=== MATERIAL PROVIDED ===

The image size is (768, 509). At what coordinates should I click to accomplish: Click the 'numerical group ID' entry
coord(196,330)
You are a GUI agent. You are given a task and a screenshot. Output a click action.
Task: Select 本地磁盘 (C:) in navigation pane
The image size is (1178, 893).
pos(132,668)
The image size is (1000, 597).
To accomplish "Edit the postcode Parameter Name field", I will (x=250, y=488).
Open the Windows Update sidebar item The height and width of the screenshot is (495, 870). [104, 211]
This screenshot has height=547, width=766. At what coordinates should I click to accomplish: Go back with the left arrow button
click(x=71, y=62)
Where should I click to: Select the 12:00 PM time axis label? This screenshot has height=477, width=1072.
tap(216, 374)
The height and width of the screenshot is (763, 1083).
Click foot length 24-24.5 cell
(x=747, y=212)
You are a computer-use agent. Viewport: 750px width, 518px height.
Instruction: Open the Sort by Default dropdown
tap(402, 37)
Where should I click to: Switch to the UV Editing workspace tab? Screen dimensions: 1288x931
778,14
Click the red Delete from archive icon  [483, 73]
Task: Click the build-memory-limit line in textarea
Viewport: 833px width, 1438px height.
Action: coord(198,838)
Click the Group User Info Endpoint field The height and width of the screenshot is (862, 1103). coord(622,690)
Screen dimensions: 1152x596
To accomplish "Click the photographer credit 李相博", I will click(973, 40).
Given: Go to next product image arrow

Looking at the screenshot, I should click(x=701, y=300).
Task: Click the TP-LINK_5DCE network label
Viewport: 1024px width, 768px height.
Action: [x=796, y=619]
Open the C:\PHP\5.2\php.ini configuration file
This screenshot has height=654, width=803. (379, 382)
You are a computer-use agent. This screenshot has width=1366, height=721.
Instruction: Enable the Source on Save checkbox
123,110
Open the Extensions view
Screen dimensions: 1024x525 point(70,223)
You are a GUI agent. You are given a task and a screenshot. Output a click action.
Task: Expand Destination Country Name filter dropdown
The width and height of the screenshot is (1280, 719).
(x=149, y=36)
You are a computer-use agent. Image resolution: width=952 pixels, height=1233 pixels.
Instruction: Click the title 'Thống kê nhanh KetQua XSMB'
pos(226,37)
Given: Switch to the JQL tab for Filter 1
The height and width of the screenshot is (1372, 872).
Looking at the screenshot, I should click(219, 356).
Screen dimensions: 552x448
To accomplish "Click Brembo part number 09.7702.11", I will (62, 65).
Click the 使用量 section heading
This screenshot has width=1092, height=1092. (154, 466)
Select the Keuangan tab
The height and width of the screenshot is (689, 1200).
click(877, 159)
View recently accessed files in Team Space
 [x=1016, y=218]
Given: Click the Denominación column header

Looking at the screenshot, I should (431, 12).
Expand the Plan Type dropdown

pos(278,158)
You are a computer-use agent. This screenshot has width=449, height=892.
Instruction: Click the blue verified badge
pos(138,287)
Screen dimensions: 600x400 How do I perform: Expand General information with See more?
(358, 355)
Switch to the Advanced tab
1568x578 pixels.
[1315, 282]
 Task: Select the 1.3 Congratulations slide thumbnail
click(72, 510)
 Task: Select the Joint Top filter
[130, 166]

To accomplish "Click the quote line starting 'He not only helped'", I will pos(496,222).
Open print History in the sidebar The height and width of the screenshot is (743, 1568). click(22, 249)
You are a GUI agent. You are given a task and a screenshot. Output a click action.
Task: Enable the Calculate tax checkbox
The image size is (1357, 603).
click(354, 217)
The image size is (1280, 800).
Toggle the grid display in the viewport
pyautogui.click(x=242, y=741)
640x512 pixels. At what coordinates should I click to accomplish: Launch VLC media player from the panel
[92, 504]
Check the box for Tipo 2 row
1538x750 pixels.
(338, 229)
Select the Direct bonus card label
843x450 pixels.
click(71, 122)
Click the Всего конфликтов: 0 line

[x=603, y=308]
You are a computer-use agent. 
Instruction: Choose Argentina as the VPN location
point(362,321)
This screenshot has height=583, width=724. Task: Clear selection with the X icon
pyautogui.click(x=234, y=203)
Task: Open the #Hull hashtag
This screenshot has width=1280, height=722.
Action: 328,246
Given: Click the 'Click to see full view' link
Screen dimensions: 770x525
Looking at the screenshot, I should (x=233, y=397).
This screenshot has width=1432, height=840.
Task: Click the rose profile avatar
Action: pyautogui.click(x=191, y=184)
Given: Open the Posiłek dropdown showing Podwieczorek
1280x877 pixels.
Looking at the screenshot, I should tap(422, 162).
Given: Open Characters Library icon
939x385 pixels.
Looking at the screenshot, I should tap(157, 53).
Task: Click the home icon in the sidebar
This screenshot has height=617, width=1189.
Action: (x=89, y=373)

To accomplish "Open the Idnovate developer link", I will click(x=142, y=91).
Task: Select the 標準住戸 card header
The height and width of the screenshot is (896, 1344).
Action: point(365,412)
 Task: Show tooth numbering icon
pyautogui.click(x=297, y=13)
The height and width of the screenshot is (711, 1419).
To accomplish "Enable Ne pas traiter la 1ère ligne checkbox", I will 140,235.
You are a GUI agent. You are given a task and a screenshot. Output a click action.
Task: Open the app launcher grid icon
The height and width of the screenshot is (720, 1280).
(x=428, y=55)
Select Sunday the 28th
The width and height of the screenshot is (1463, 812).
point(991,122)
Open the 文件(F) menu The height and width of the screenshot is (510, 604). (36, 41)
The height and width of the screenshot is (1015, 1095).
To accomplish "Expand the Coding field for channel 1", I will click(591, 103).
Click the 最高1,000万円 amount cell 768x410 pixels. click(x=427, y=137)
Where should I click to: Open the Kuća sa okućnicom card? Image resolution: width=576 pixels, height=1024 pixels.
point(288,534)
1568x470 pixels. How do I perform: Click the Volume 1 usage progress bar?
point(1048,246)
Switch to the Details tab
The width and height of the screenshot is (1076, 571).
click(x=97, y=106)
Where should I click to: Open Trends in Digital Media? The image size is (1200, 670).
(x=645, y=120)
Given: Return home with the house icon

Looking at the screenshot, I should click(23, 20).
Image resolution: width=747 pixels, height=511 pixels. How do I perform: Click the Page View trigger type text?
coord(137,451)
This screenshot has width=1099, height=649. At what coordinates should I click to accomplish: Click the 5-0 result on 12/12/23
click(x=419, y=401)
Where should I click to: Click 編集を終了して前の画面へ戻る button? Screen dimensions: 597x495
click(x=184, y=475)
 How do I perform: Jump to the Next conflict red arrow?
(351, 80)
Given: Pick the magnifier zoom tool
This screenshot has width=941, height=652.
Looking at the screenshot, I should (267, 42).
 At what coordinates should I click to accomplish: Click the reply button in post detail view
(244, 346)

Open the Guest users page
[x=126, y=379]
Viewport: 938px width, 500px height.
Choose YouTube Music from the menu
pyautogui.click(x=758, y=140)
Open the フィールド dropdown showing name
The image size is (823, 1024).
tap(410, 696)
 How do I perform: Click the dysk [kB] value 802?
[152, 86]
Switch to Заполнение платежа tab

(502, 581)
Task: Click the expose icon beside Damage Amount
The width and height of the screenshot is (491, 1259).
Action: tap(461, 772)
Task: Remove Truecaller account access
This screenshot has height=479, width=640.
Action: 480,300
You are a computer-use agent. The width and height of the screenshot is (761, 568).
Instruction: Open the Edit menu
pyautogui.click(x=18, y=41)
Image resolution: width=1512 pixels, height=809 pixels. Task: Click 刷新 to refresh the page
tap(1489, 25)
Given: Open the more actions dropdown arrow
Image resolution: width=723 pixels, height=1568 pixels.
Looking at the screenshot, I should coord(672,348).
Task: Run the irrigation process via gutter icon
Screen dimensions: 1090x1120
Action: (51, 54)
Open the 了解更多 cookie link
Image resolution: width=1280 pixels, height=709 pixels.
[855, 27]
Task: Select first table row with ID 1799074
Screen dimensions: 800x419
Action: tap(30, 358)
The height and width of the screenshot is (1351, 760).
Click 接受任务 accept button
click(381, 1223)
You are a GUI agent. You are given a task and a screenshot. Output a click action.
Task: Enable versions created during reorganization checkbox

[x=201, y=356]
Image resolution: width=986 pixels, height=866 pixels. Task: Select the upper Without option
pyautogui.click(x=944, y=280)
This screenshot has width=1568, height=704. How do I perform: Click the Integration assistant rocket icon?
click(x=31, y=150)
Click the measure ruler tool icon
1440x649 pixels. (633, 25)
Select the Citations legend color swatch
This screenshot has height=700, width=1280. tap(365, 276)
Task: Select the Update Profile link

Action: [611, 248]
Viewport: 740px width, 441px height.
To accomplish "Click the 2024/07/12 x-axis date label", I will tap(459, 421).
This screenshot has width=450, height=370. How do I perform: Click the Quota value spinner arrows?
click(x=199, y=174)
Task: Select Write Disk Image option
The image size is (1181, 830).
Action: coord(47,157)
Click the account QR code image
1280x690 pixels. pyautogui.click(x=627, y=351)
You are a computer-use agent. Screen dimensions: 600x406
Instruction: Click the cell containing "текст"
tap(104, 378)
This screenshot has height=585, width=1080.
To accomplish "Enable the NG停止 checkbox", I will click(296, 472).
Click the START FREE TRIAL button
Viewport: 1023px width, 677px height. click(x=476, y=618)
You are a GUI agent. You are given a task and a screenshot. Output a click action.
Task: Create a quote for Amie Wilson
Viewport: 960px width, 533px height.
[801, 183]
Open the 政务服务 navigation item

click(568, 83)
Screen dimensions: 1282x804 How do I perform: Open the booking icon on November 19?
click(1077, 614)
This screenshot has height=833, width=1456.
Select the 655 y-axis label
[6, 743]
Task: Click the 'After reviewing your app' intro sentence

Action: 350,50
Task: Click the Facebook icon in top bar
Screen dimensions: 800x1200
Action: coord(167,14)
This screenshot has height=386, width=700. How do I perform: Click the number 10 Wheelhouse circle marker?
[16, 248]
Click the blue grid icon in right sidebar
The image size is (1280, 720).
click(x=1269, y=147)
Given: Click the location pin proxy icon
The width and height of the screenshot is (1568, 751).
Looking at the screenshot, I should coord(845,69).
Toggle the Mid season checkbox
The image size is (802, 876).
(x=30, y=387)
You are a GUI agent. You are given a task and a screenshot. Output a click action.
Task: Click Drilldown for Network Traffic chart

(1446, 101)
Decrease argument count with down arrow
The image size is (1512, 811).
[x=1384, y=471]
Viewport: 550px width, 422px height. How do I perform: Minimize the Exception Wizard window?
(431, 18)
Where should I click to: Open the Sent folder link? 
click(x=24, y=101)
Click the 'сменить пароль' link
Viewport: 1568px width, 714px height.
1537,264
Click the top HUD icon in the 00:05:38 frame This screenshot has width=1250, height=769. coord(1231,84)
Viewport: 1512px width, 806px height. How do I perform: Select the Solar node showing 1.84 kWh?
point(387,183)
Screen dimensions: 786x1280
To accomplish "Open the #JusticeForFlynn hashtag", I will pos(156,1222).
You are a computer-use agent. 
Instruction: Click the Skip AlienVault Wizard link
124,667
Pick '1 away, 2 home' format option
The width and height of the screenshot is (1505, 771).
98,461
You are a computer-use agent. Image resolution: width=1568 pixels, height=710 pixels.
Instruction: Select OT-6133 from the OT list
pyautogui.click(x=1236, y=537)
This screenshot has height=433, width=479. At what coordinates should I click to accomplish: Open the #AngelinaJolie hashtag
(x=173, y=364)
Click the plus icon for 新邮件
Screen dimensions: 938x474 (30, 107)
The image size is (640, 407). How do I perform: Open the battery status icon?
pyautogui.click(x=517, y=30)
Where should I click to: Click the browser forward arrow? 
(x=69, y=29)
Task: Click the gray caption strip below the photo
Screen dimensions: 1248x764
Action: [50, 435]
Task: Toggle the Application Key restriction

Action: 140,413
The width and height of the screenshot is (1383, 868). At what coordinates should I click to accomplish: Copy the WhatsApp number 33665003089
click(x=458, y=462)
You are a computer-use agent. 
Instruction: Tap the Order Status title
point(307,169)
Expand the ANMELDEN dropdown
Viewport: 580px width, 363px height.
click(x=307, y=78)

===

=== EXERCISE ===
The lines in the records above that include the word "will" must be copied out.

=== RESULT BELOW ===
To accomplish "Edit the postcode Parameter Name field", I will (x=250, y=488).
To accomplish "Click the photographer credit 李相博", I will click(973, 40).
To accomplish "Click Brembo part number 09.7702.11", I will (62, 65).
To accomplish "Click the quote line starting 'He not only helped'", I will pos(496,222).
To accomplish "Open the Idnovate developer link", I will click(x=142, y=91).
To accomplish "Enable Ne pas traiter la 1ère ligne checkbox", I will 140,235.
To accomplish "Expand the Coding field for channel 1", I will click(591, 103).
To accomplish "Click the 2024/07/12 x-axis date label", I will tap(459, 421).
To accomplish "Enable the NG停止 checkbox", I will click(296, 472).
To accomplish "Open the #JusticeForFlynn hashtag", I will pos(156,1222).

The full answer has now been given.